What to work on
Begin at the line below that holds "Smoke & Fire Dampers (63, 310)" and end at the line that holds "Sohn [button] (79, 1488)", transcribing each line exactly and skipping any picture.

[[ Information supplied open ]]

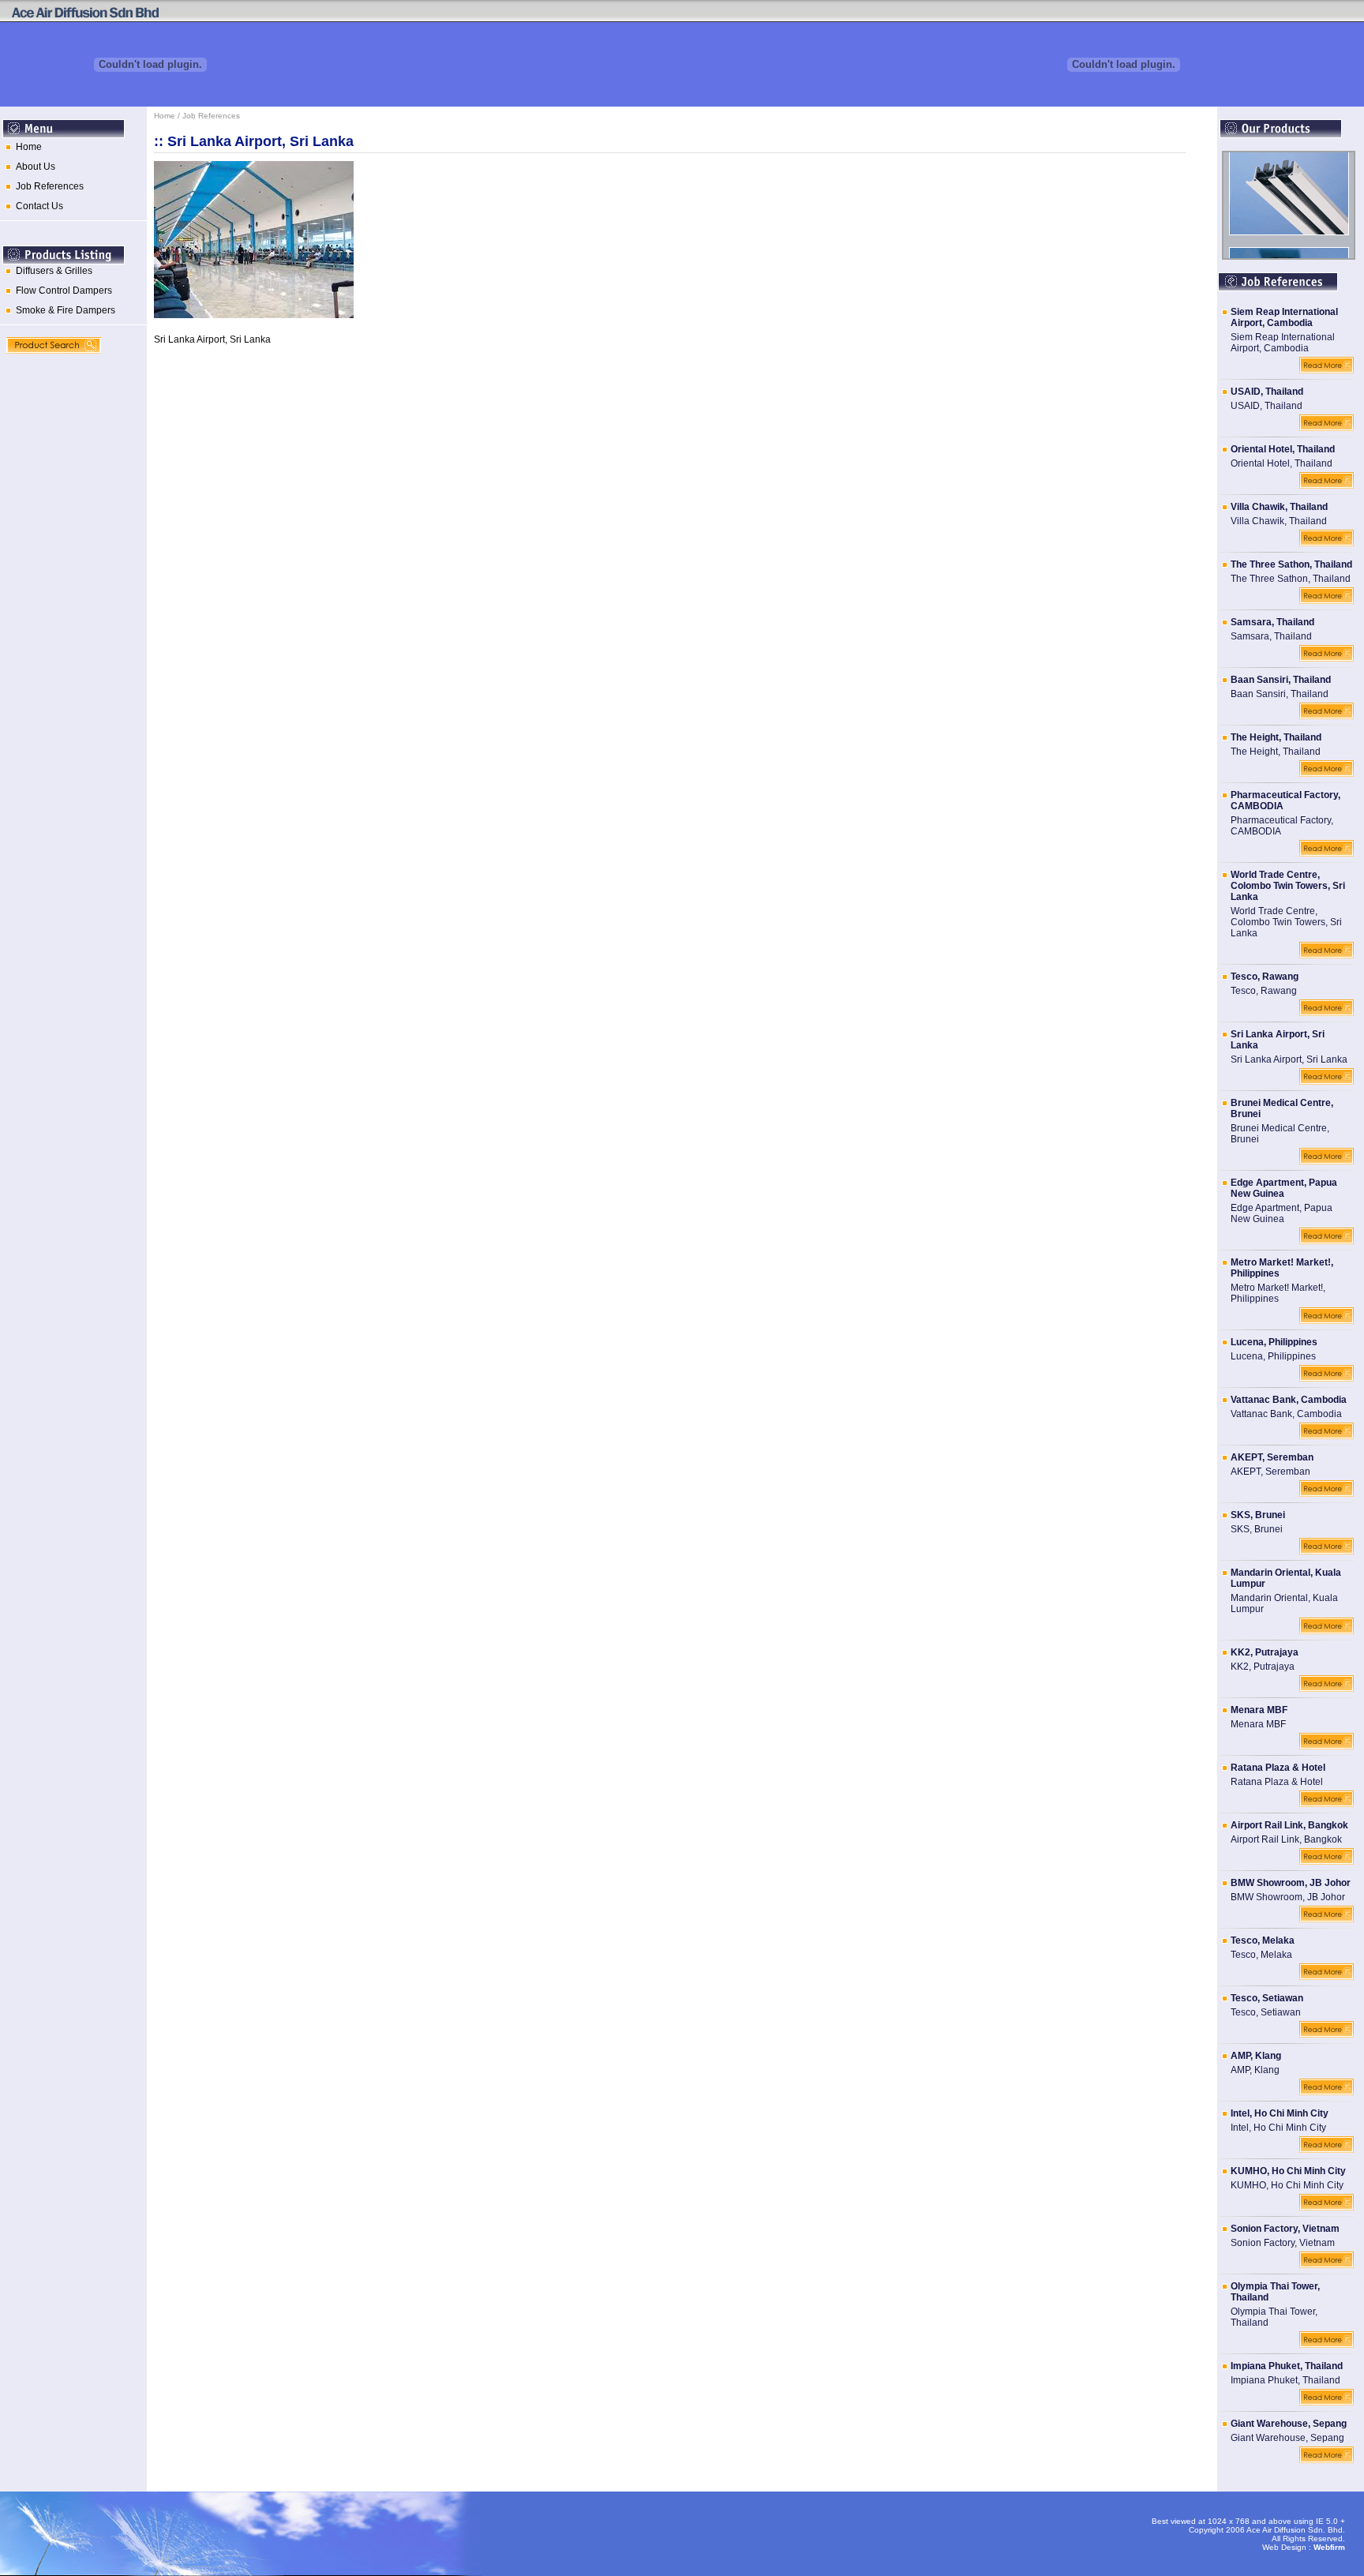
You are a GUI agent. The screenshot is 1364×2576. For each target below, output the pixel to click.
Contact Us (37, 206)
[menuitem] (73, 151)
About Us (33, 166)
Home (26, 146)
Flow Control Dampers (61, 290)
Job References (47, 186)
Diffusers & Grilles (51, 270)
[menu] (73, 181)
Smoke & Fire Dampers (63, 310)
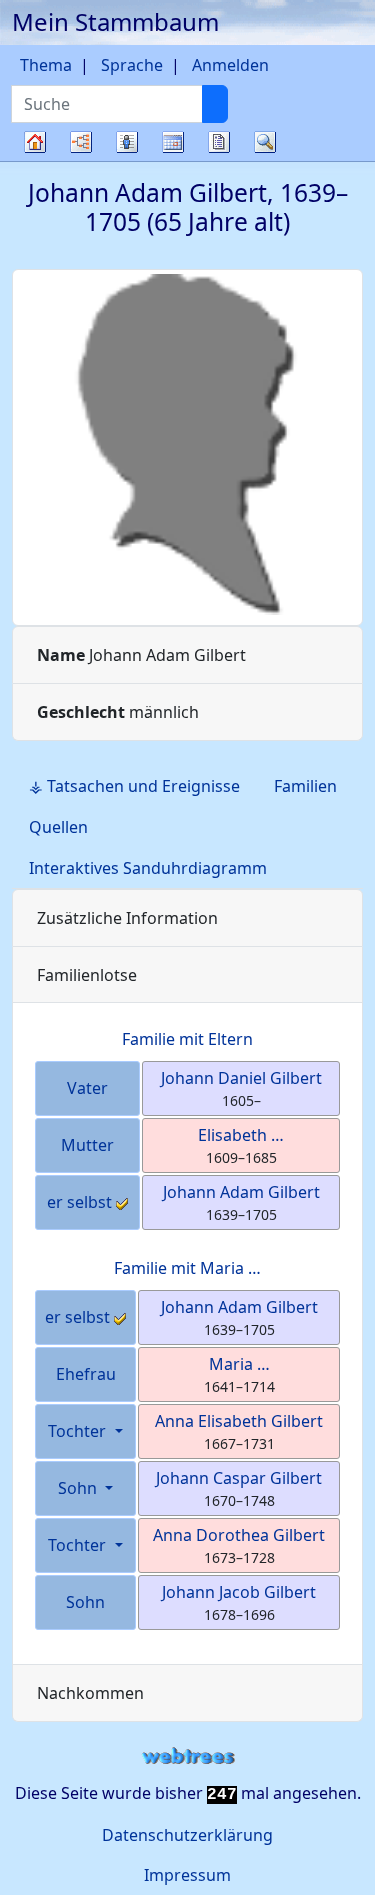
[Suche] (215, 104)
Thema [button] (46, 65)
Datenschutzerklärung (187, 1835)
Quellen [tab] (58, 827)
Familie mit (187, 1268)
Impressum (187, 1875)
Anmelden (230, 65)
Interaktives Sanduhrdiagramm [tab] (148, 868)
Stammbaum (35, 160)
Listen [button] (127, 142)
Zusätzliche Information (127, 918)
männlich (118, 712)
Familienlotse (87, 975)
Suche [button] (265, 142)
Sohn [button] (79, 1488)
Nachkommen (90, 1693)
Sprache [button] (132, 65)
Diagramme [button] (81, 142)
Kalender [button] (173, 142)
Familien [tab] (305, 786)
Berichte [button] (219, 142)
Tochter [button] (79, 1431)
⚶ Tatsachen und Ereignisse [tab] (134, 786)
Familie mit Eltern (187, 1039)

[[ Information supplied closed ]]

Result of this exercise
Smoke & Fire Dampers (63, 310)
[Suche] (215, 104)
Thema [button] (46, 65)
Datenschutzerklärung (187, 1835)
Quellen [tab] (58, 827)
Familie mit (187, 1268)
Impressum (187, 1875)
Anmelden (230, 65)
Interaktives Sanduhrdiagramm [tab] (148, 868)
Stammbaum (35, 160)
Listen [button] (127, 142)
Zusätzliche Information (127, 918)
männlich (118, 712)
Familienlotse (87, 975)
Suche [button] (265, 142)
Sohn [button] (79, 1488)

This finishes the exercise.